Kan-Kan : C'est donc un appel lancé aux associations ?
Brigitte Girardin : Oui, je pense que c'est bien qu'on ait tous ensemble cette réflexion et qu'on ait des propositions à faire ; que l'on mène un débat et une grande concertation entre nous, que toutes les personnes concernées réfléchissent et me fassent part de leurs propositions.
J'ai réuni toutes les associations en fin d'année dernière et je vais mettre en place des groupes de travail pour réfléchir aux problèmes que rencontrent les Domiens en métropole. Car il n'y a pas que les congés bonifiés. Il y a aussi des discriminations au logement, à l'emploi Je considère que ce qu'on appelle le cinquième Dom fait aussi partie de ma mission. Je dois essayer de les aider à régler leurs problèmes. Le gouvernement a aussi mis en place une haute autorité aux discriminations et je vais travailler avec elle pour améliorer la situation. Beaucoup de choses sont en effet inacceptables.
Kan-Kan : Dans cette réflexion, vous avez des dates butoirs ?
Brigitte Girardin : Non, mais je ne veux pas que, petit à petit, sans s'en rendre compte, il y ait de moins de moins de Domiens dans les administrations Et notamment dans la fonction publique hospitalière.
Kan-Kan : Il y a l'évocation des chèques vacances dans les éventualités de remplacement, qu'en est-t-il ?
Brigitte Girardin : Là-dessus, je n'ai pas d'idées arrêtées. Je n'ai pas de réformes en tête.
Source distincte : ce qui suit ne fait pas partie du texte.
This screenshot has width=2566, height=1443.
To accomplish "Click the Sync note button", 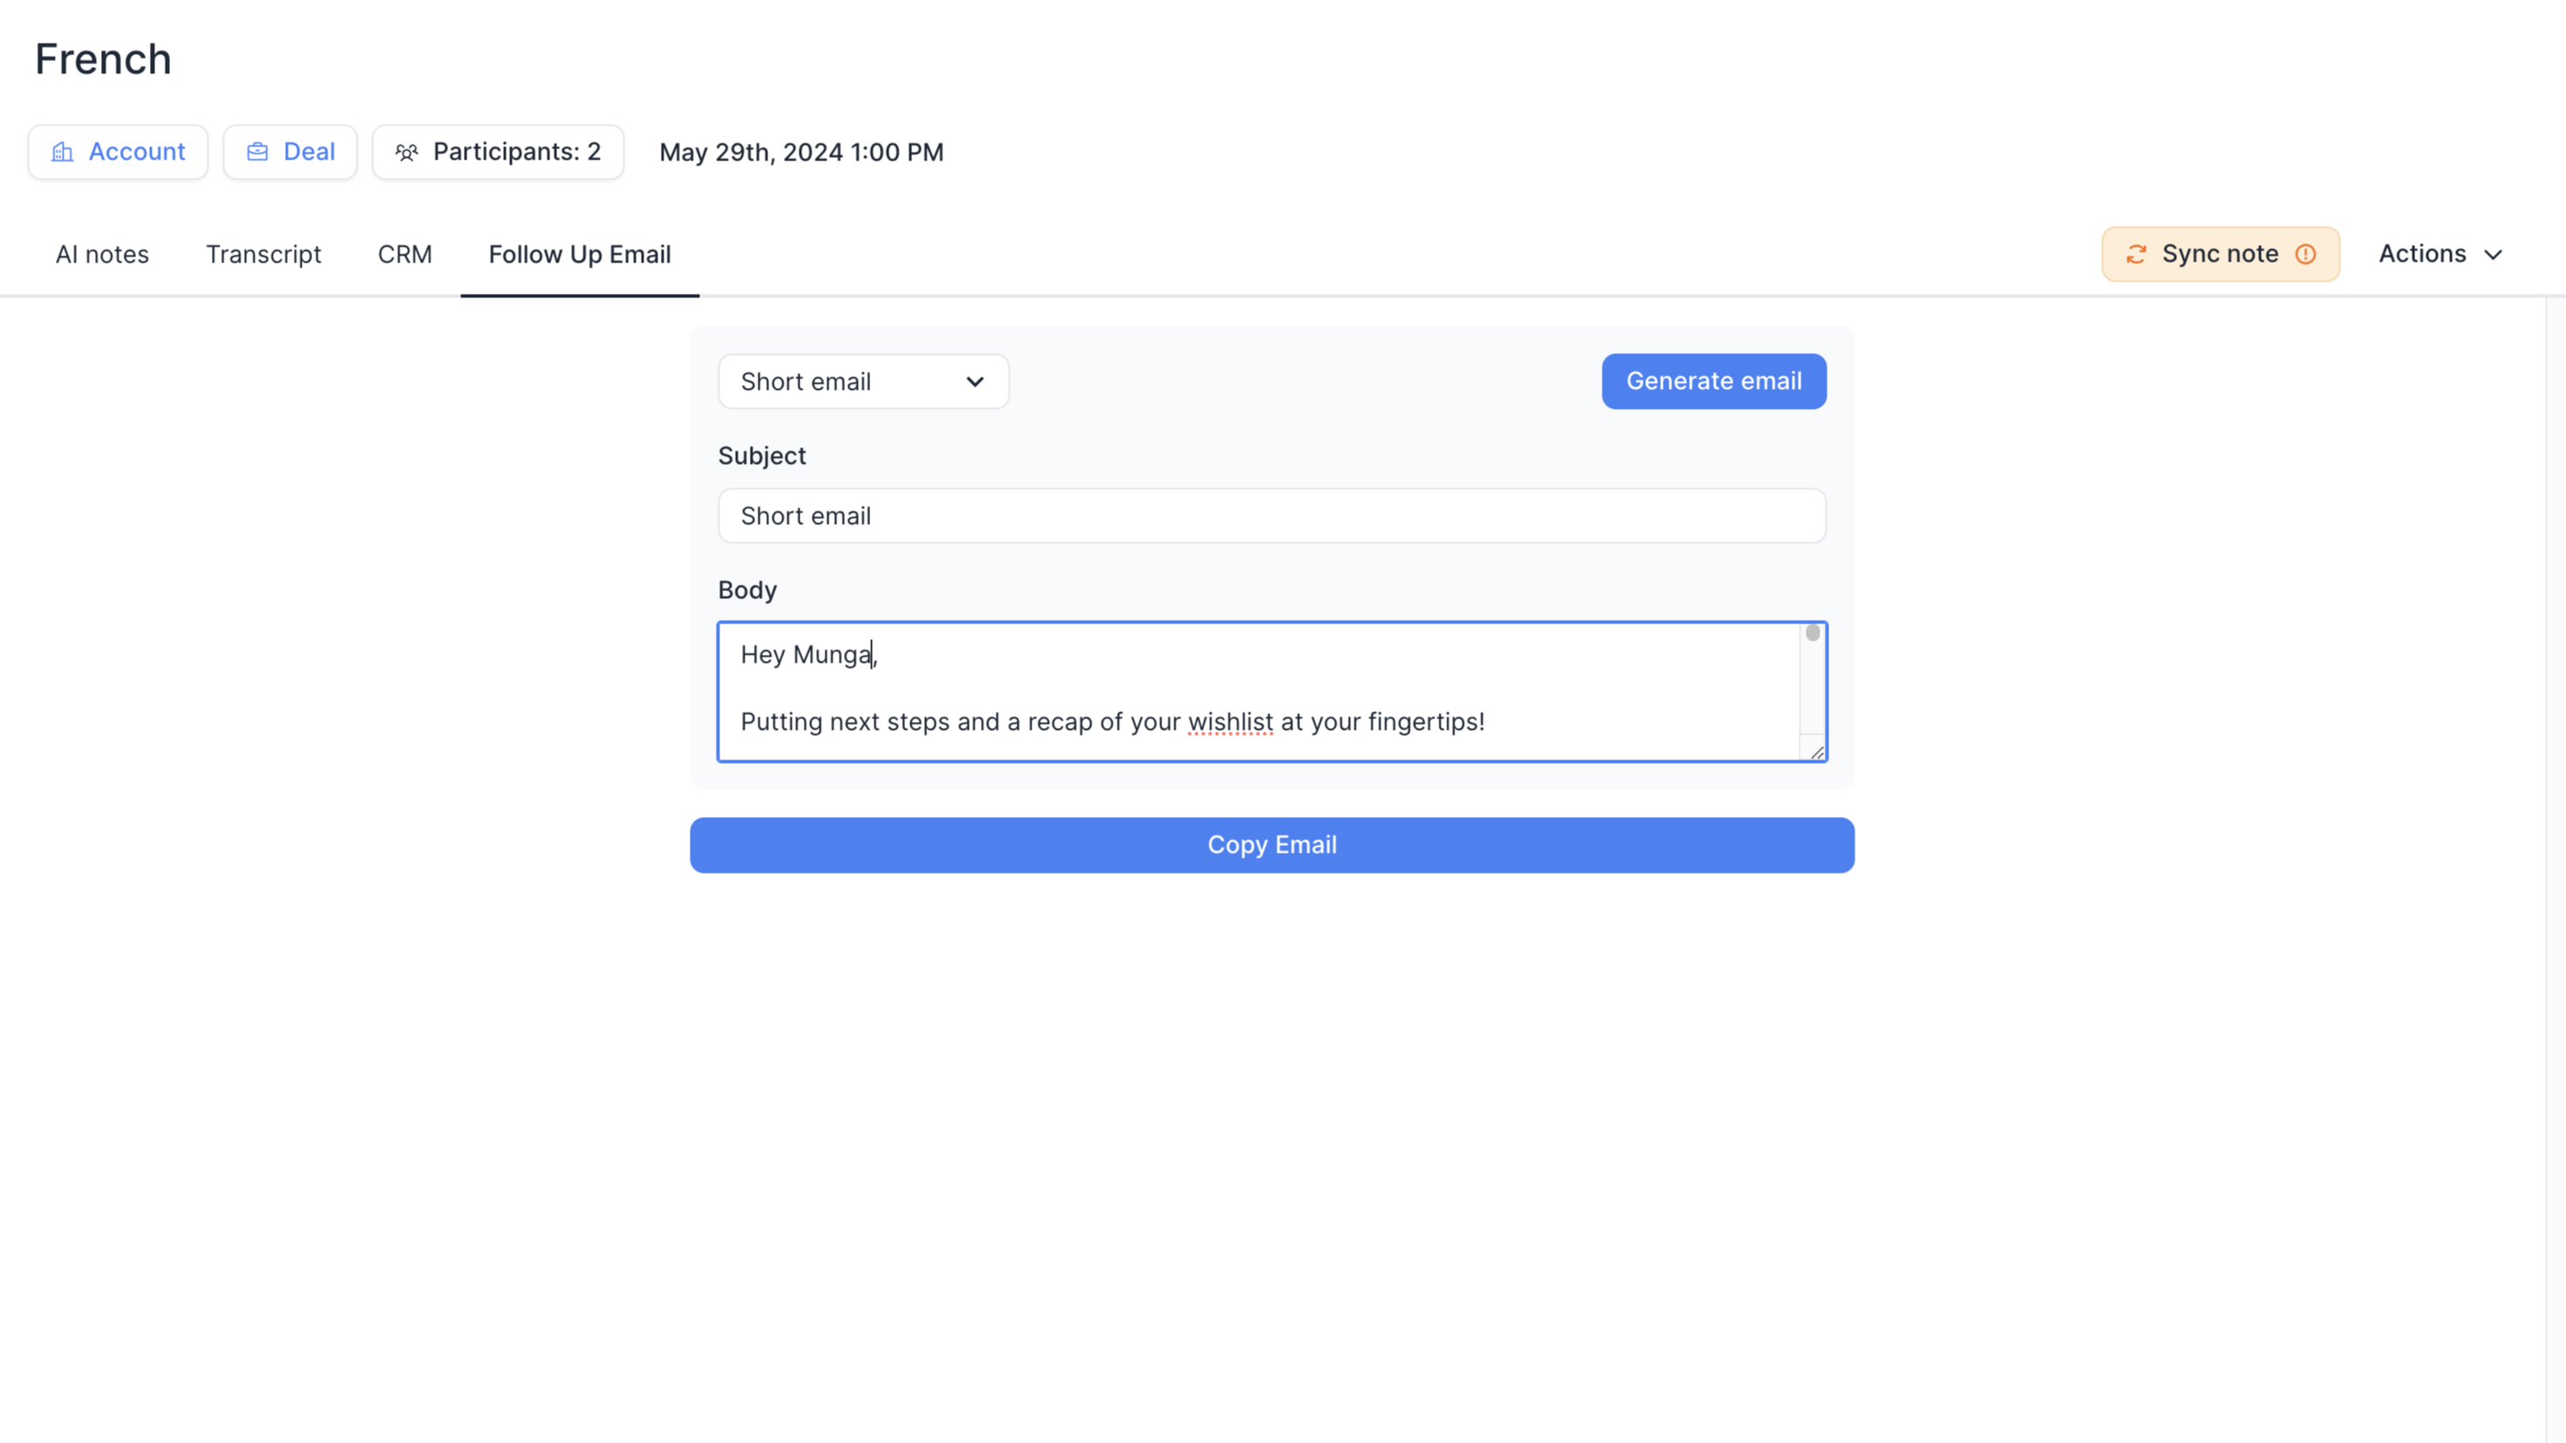I will 2219,254.
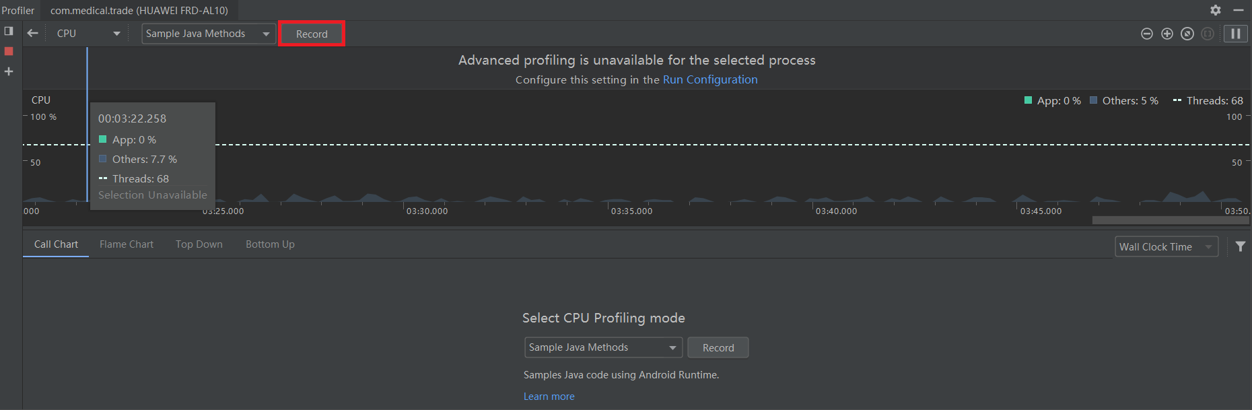Open the profiler settings gear

(x=1216, y=10)
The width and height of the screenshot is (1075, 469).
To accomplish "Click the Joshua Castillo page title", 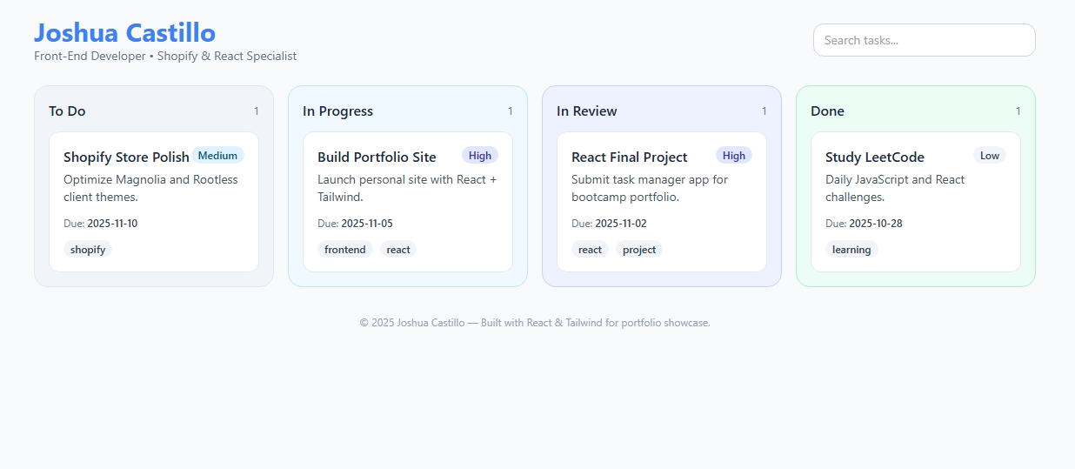I will click(x=124, y=32).
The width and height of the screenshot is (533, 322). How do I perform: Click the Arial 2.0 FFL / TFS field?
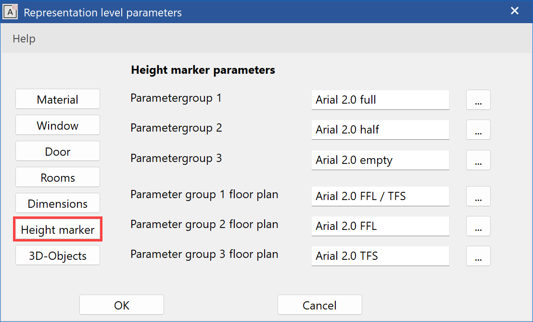pyautogui.click(x=380, y=196)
Encore une fois, j'attends des propositions que je ferai expertiser. Et puis, je ne suis pas la seule concernée. Le ministre de la Fonction publique est tout aussi concerné que moi. Cette réflexion doit être aussi interministérielle. Le ministère de la Santé sera également impliqué On est au début d'une réflexion que je souhaite vraiment impulser parce que ça me paraît nécessaire.
Ce sujet me tient à cur parce que je sens qu'il va vraiment se retourner contre les Domiens. Je crois qu'il faut mettre en place une réforme dont je ne connais pas les contours. J'attends que ceux qui sont concernés me fassent des propositions, qu'on en discute et qu'on voit quelle est la meilleure solution. Et j'ai tendance à dire que je réfléchis à coût budgétaire constant. Si on arrive à faire des réformes qui génèrent des économies et bien tant mieux. Si cette réforme aboutit à des économies budgétaires, j'ai un principe qui consiste à dire que ces économies doivent être réinjectées dans l'outre-mer pour servir à régler d'autres questions.